Yesterday both the Reform think tank and SHOUT, the national campaign for council housing, called for renewed investment in genuinely affordable social housing as the sustainable way to reduce welfare spending. Capital Economics crunched the numbers for SHOUT and warned that without new social housing, the housing benefit bill will soar to a staggering £197 billion by 2065/66, up from £24 billion a year now. Reform also identified the 1980s shift from investment in social housing to demand side subsidies as the key driver behind rising housing benefit expenditure. It recommended significant capital investment in new social housing to reduce reliance on the expensive private rented sector and bring down HB spending over time.
Back in 2012 as the dust from the Welfare Reform Act settled, we asked ourselves at Shelter, what next for housing benefit? Was the government right; had the bill ballooned out of control? And how did the benefit need to be reformed to better support those who need it? We quickly realised, however, that continuing to view housing benefit through the lens of welfare reform missed the bigger picture – long-term failures of housing policy. The question was less how to reform housing benefit in its own right and more how to ensure it did less of the heavy lifting of housing affordability by shifting subsidy back into bricks and mortar.
Housing benefit expenditure has risen, crudely, because the decline in home ownership and rising housing costs mean more people are eligible for support – an underlying pressure magnified by the financial crash and the ensuing drop in incomes; and the lack of social housing and rising rents means supporting them is increasingly expensive. This has been recognised by the Office for Budgetary Responsibility, who note that the shift from social renting to private renting has put pressure on welfare spending.
This has not been accidental; back in the 1970s the consensus was that housing supply was adequate, with the assumption it was therefore more efficient to subsidise low income households to afford rents than to subsidise building yet more houses. If people struggled to pay the rent, housing benefit would, infamously, “ be there to take the strain”. Unfortunately, few noticed when the balance quietly tipped, a shortage of social housing developed and the cost of supporting renters to access the private rented sector increased.
By the time the housing benefit bill became the subject of political concern, the focus was not on the underlying pressures and political choices that had led us here, but on how to curb the perceived excesses and generosity of the system. Unfortunately this has meant that policy choices over the last five years have focused on reducing support for individual households, rather than tackling the underlying causes.
Since 2011, cuts to Local Housing Allowance (housing benefit for private renters) mean that the average award is now £7 a week less than it was pre-reform – despite private rents continuing to increase over this period. But the caseload also continued to rise and was slow to reflect the economic recovery, only beginning to fall last spring. As a result total expenditure on Local Housing Allowance was £1.2 billion higher in real terms in 2014/15 than it had been in 2010/11, as the state found itself supporting more people, less well.

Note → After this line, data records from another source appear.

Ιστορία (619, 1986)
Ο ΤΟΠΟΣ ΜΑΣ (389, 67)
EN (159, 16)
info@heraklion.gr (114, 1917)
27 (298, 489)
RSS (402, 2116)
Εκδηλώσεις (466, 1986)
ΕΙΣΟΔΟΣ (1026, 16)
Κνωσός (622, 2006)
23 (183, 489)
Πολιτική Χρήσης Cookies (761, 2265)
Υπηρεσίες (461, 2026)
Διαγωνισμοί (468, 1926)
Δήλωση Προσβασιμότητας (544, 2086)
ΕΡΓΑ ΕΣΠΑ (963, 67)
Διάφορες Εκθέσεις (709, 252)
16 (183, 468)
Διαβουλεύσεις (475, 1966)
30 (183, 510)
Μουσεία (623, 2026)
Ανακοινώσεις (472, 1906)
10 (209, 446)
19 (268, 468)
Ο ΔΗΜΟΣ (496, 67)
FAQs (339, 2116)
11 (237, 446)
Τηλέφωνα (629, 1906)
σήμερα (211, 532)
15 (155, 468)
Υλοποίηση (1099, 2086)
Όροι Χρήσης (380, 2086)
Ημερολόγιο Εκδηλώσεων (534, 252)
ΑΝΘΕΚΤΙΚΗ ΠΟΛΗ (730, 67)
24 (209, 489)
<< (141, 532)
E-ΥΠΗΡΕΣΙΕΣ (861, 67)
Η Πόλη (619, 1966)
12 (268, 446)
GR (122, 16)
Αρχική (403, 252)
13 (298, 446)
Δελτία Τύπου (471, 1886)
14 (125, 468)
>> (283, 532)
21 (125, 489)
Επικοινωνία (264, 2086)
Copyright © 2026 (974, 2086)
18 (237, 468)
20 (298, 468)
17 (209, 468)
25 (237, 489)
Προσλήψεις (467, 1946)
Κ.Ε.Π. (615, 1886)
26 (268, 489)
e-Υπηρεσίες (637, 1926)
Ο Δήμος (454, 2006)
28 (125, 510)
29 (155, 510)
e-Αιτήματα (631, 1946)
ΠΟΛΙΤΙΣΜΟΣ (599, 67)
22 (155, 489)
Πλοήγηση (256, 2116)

Admittedly, total benefit spending was less than it would have been without cuts, but the overwhelming effect has been one of continued cost pressure for the state – combined with new pressures for individuals now unable to access affordable rented accommodation.
A similar picture can be painted in the social rented sector, where benefit expenditure is now higher than it was before the introduction of the bedroom tax. In total, cuts that have borne heavily on individuals have barely constrained the overall housing benefit bill.

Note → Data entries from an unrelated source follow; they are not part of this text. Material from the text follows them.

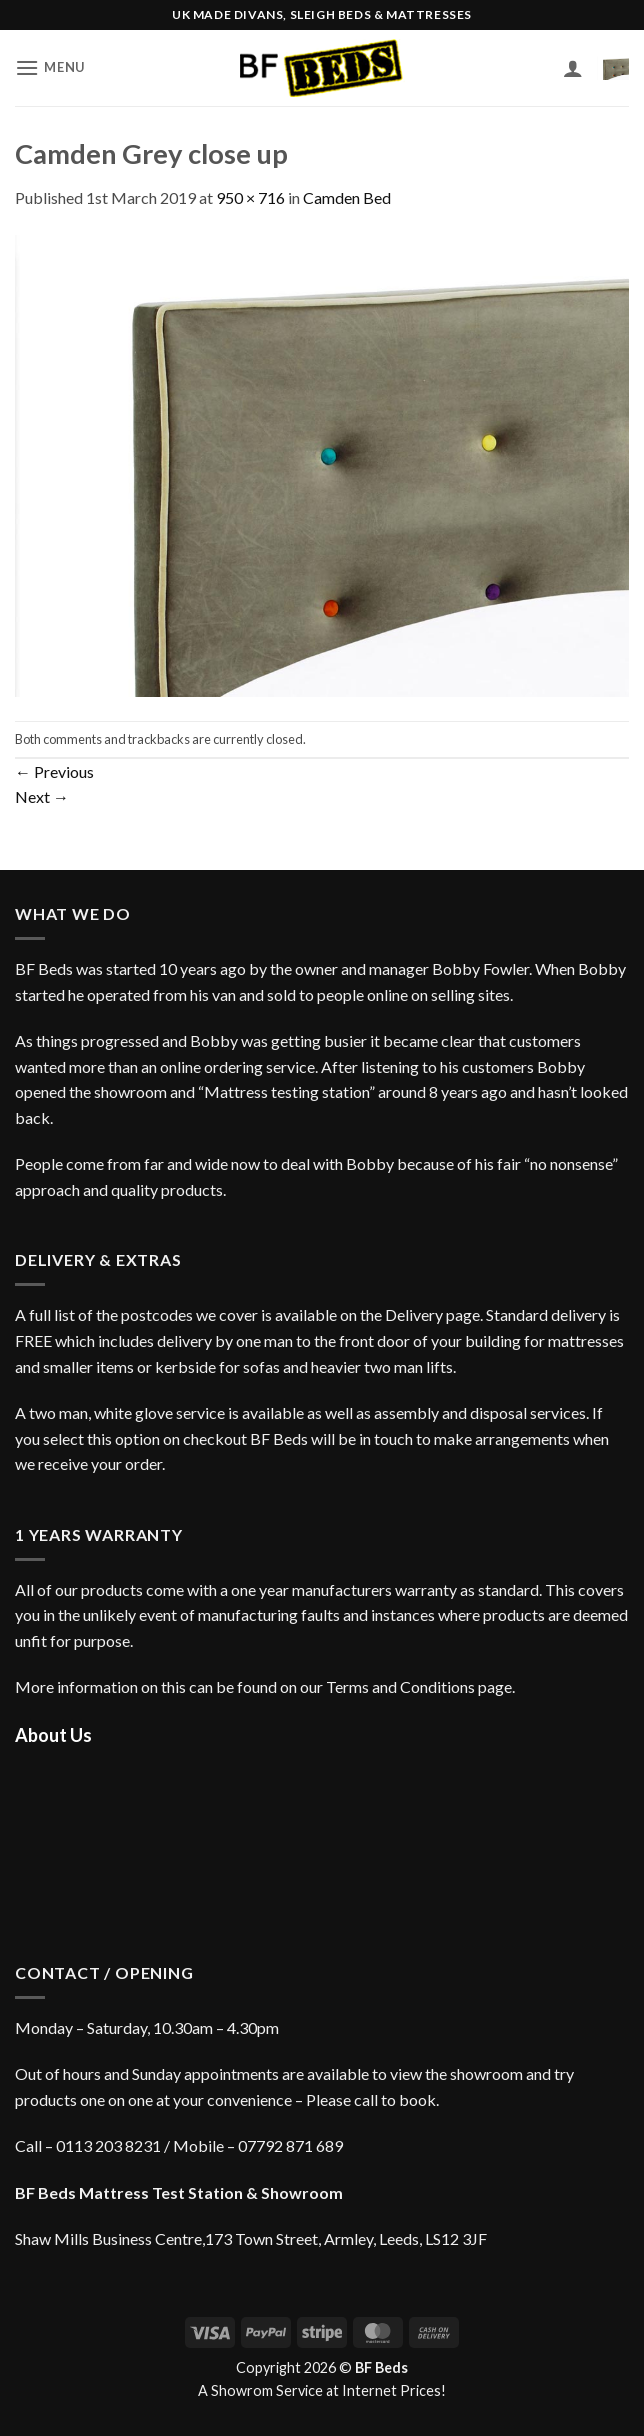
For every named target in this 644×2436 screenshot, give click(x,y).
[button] (50, 67)
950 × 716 (250, 197)
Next (42, 796)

If July’s Budget indulges in more tinkering with entitlements and shifting of the burden of the housing crisis onto low income households, it is very likely to have the same effect. And nor can spending on housing benefit simply be cut by moving people into work – the doubling of the in-work caseload is proof of that.
If we’re serious about reducing housing benefit expenditure in a sustainable way then we have to increase the supply of genuinely affordable housing. This would mean working households would be less likely to need support to bridge the gap between high rents and low wages, and it would become cheaper to support people who continue to need housing benefit when unable to work. Lower rents also have the benefit of reducing work disincentives, allowing the benefits of Universal Credit to be better realised.

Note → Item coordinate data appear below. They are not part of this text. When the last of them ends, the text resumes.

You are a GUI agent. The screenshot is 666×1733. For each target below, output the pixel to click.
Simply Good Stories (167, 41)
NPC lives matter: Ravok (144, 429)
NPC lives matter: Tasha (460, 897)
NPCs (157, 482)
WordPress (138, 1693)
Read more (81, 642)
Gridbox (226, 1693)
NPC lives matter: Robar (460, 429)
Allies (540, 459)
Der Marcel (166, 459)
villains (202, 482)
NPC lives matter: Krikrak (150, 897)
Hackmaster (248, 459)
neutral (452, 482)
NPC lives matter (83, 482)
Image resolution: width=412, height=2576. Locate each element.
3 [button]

This doesn’t mean crudely switching spending from housing benefit to investment in supply. As both Reform and SHOUT make clear, we will need to accept capital investment in new social homes. But Capital Economics calculates that 100,000 homes a year now could achieve a net surplus for government within 20 years. Refusing to do this means accepting continued increases in spending, or imposing such severe cuts that many more may be put at risk of homelessness.